Using skin patches from frog embryo cells, scientists have grown creatures different from anything else on Earth, according to a new study. These microscopic “living machines” can swim, sweep debris, and heal after a blow.
Scientists often strive to understand the world as it exists, says Jacob Foster, a UCLA collective intelligence researcher who is not involved in this research. But the new study, published March 31 in Science Robotics, is part of a "liberating moment in the history of science," Foster says. "A reorientation towards the possible."
In a way, the bots were made by themselves. Scientists removed small clusters of stem cells from the skin of frog embryos to see what these cells would do on their own. Separated from their usual spots in a growing frog embryo, the cells organized into balls and grew. About three days later, the groups, called xenobots, began swimming.
Typically, similar structures called cilia in frog skin repel pathogens and spread mucus. But in the xenobots, the cilia allowed them to circulate around. That amazing development “is a great example of life reusing what’s on hand,” says study co-author Michael Levin, a biologist at Tufts University in Medford, Mass.
And that process happens fast. “This is not a type of effect where evolution has found a new use over hundreds of thousands of years,” Levin says. "This happens before your eyes within two or three days."
Xenobots have no nerve cells or brains. However, xenobots, each about half a millimeter wide, can swim through very thin tubes and traverse curved mazes. When placed in sand filled with small particles of iron oxide, xenobots can drag the garbage into piles. Xenobots can even heal; after being cut, the bots return the zipper in their spherical shapes.
Scientists continue to work on the basics of xenobot life. Creatures can live about 10 days without food. When fed on sugar, xenobots can live longer (although they do not continue to grow). “We cultured them for more than four months in the lab,” says study co-author Doug Blackiston, also at Tufts. “They do really interesting things if you cultivate them,” including forming strange shapes like a balloon.
It is not yet clear what kind of work these xenobots could do, if any. Researchers say in the head clean waterways, arteries or other small spaces. More generally, these organisms may have lessons on how bodies are built, Levin says.

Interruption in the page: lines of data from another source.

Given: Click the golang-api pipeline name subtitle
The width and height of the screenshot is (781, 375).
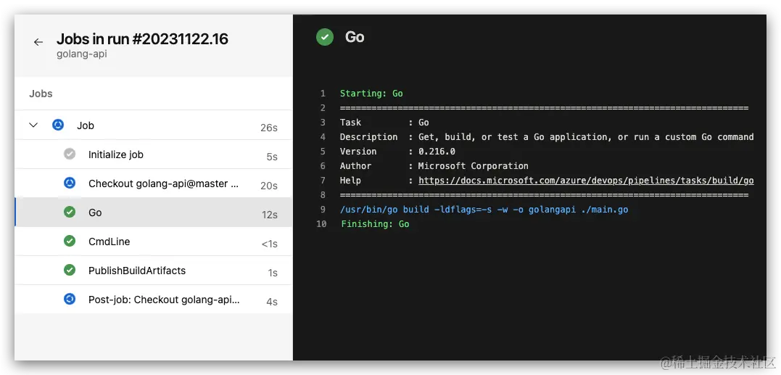Looking at the screenshot, I should click(81, 54).
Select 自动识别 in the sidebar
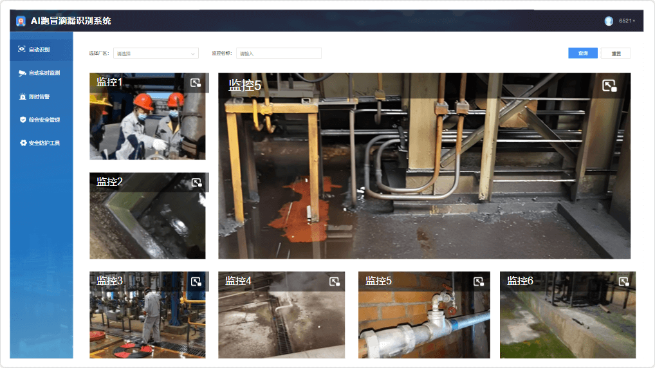The width and height of the screenshot is (655, 368). [x=39, y=50]
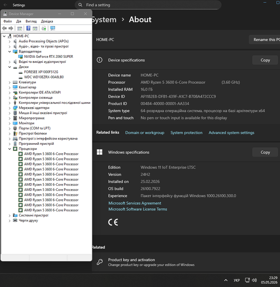This screenshot has width=280, height=287.
Task: Click the volume speaker icon in system tray
Action: click(254, 280)
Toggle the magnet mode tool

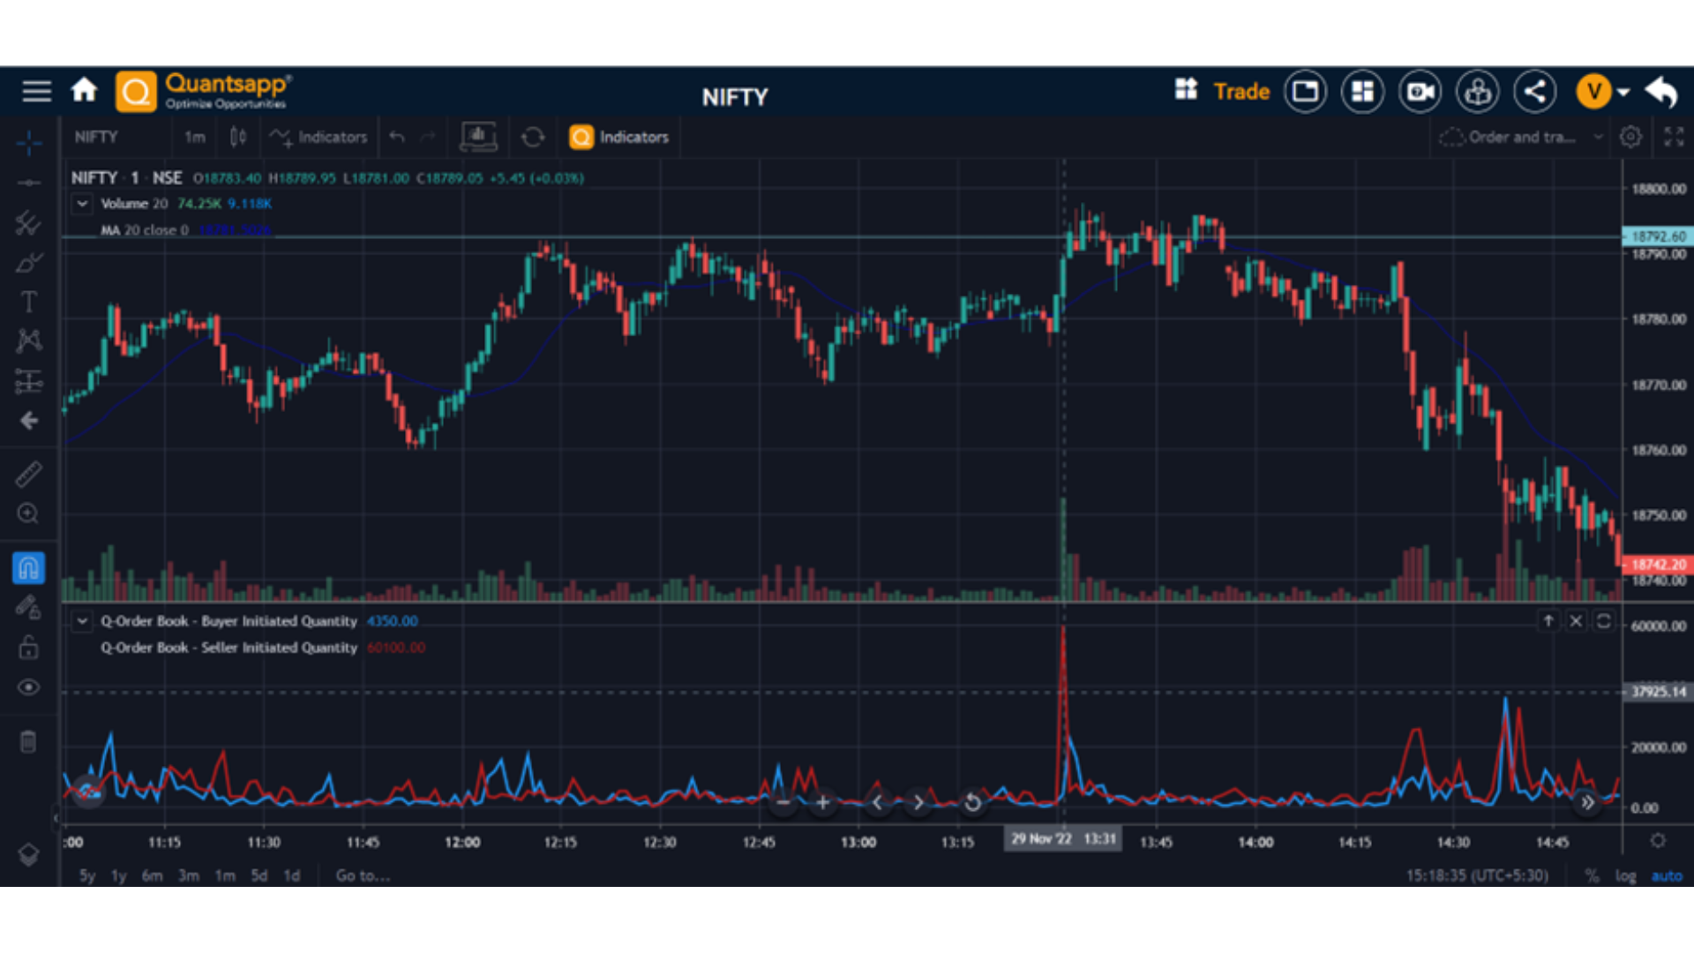click(x=28, y=567)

With the advent of new organisms ethical issues arise, warns Kobi Leins, a digital ethics researcher at the University of Melbourne in Australia. “Scientists like to do things and they don’t necessarily think about what the repercussions are,” he says. More conversations are needed about unintended consequences, he says.
Levin agrees. He says little xenobots are fascinating in themselves, but they raise bigger doubts and greater possibilities. "You're finding a whole galaxy of weird new things."